March 3, 2011, Updated June 29, 2014

Alzheimer's research

Photo by Tsafrir Abayov/Flash90.
With almost one in eight Americans developing Alzheimer’s disease in older years, a vaccine is of extraordinary interest to pharmaceutical companies.

Researchers from Tel Aviv University are working on a nasal two-in-one vaccine that could protect against both Alzheimer’s disease and stroke. The proposed vaccine appears to repair vascular damage in the brain by rounding up “troops” from the body’s own immune system.

According to an article soon to appear in the journal Neurobiology of Aging, the vaccine not only has a preventative function but could also help fight Alzheimer’s symptoms that are already present.
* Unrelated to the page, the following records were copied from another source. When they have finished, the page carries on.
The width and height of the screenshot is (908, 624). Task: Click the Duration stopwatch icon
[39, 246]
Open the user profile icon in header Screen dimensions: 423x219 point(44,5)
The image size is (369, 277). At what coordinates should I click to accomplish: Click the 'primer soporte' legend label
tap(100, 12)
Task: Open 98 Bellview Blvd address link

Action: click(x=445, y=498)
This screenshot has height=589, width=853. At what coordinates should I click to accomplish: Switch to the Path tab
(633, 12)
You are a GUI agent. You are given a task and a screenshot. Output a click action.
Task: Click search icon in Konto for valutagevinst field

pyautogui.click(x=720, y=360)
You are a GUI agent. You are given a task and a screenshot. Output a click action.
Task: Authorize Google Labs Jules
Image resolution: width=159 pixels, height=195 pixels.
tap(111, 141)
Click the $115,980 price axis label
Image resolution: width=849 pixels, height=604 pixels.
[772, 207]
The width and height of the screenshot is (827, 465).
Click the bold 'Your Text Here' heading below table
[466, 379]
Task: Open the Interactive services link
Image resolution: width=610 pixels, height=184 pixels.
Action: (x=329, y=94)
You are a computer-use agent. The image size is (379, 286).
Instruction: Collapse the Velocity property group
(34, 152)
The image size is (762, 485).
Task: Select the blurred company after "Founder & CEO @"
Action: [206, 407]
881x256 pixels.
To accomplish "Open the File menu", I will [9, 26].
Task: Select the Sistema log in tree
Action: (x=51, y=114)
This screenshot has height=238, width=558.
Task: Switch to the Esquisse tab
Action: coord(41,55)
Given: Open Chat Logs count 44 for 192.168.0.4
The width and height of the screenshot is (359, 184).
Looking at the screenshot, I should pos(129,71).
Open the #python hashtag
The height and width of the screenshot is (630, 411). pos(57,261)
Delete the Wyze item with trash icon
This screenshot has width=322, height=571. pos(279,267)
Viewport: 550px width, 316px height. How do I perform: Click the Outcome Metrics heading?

This breakthrough is of extraordinary interest to American pharmaceutical makers, given that one in eight Americans will develop Alzheimer’s disease – and its related devastating memory loss — at some point in life. And because Alzheimer’s is often associated with vascular damage in the brain, many patients are also at great risk of a potentially fatal stroke.

A natural way to fight Alzheimer’s

“Using part of a drug that was previously tested as an influenza drug, we’ve managed to successfully induce an immune response against amyloid proteins in the blood vessels,” says Dr. Dan Frenkel of Tel Aviv University’s Department of Neurobiology, who led the study, and collaborated on the project with Prof. Howard L. Weiner of Brigham and Women’s Hospital in Boston, a teaching affiliate of Harvard Medical School.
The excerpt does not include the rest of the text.